Leggere i DCA come espressione di una società

15 Marzo 2025

In “Unbearable Weight: Feminism, Western Culture, and the Body” (1993), la filosofa Susan Bordo sostiene che la cultura occidentale – in particolare quella statunitense – è dominata da due tensioni contrastanti: l’aspettativa sociale, da parte delle donne, del possesso di un “io perfettamente gestito e regolato” e una cultura del consumo che rende tale aspettativa impossibile da soddisfare. L’identità delle donne e delle persone socializzate come tale è allora strettamente collegata al controllo, e in una società che oggettifica il corpo femminile, il controllo non può che riversarsi sul corpo stesso, su quanto è performante, sullo spazio che occupa, sui privilegi sociali che può ottenere.

Li chiamano “fame d’amore” nei programmi televisivi, per altrɜ sono tendenze emotive, traumi, incapacità di accettarsi, eppure i disturbi del comportamento alimentare hanno radici patriarcali, coloniali, sopravvivono nella nostra quotidianità, in ogni immagine pubblicata sui social, nei “What I eat in a day”, nelle pubblicità di palestre e farmacie, nello stigma perpetrato da un sistema sanitario inadeguato.

L’attacco al corpo femminile e l’istigazione al suo cambiamento è perenne, un cambiamento alimentato dal potere simbolico che il corpo, se aderente ad un canone prestabilito – lo sguardo maschile – acquisisce in tutti gli ambienti a cui le donne e le persone così percepite già faticano a rientrare.
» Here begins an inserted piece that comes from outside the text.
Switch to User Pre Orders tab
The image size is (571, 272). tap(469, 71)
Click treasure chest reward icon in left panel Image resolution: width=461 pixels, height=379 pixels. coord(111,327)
La discriminazione dei corpi non conformi è la piaga delle realtà occidentali, non ha nulla a che fare con la salute, ed è l’espressione di un modello intriso di patriarcato e di razzismo nei confronti di tutti quei corpi appartenenti a donne e persone ritenute prive di controllo, non bianche, non capaci di regolarsi ed adeguarsi ai canoni occidentali, gli unici ritenuti possibili.

Secondo l’associazione italiana no profit Animenta DCA, nel 2024, la percentuale di persone affette da disturbi del comportamento alimentare è salita dal 3,4% al 7,8%. Nonostante si parli continuamente di rappresentazione e inclusione, lo sguardo sul corpo è ancora intriso di grassofobia e pregiudizio. I disturbi del comportamento alimentare non hanno nulla a che fare con la responsabilità personale, ma sono segni sul corpo, pratiche normalizzate da una società che non cambia prospettiva. La loro cura dovrebbe essere destinata a tuttɜ, qualsiasi sia il proprio corpo e la propria storia.

La legge di bilancio italiana del 2025, nonostante le richieste di medicɜ e associazioni, prevede un taglio netto di fondi destinati alla cura dei DCA. Il SSN prevede interventi gratuiti solo per alcune forme di disturbi alimentari, aumentando la stigmatizzazione sulle altre espressioni. Una società che relega la sensibilizzazione sul tema ad una giornata, senza alcun impegno nell’educazione alla decostruzione dello stigma sul corpo dimostra di non essere adeguata alle esigenze di tuttɜ.